Starting with the first line of the records and going on through the line with "Action: (x=534, y=494)", write every line out again, requests included. Multiply each click coordinate in the answers by 0.75 and round it to a whole number, rounding halves up.

> RECORDS
================

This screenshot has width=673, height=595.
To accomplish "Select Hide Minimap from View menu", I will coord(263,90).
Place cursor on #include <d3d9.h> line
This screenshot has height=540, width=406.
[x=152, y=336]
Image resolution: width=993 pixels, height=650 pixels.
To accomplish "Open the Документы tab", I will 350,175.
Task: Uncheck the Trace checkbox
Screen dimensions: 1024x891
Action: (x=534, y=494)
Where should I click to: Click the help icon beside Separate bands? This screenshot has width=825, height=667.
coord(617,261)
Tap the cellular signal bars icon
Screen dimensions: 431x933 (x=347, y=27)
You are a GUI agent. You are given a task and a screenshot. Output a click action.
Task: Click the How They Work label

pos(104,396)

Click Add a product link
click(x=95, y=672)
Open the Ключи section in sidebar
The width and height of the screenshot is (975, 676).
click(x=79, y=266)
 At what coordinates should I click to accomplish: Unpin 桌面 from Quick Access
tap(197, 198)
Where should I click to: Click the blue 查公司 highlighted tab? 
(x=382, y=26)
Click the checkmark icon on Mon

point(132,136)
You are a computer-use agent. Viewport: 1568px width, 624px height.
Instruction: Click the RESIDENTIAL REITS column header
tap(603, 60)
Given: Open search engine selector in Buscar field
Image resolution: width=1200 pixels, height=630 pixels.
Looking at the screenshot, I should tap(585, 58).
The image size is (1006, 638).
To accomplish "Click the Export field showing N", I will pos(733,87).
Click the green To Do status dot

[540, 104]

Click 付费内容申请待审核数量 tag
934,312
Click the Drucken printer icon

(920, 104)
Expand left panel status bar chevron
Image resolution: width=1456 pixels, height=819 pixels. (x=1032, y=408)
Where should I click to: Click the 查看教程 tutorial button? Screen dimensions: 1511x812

================

> ANSWER FOR THIS EXERCISE
This screenshot has width=673, height=595.
To accomplish "Select Hide Minimap from View menu", I will coord(197,68).
Place cursor on #include <d3d9.h> line
This screenshot has height=540, width=406.
[x=114, y=252]
Image resolution: width=993 pixels, height=650 pixels.
To accomplish "Open the Документы tab", I will 263,131.
Task: Uncheck the Trace checkbox
Screen dimensions: 1024x891
Action: (x=401, y=371)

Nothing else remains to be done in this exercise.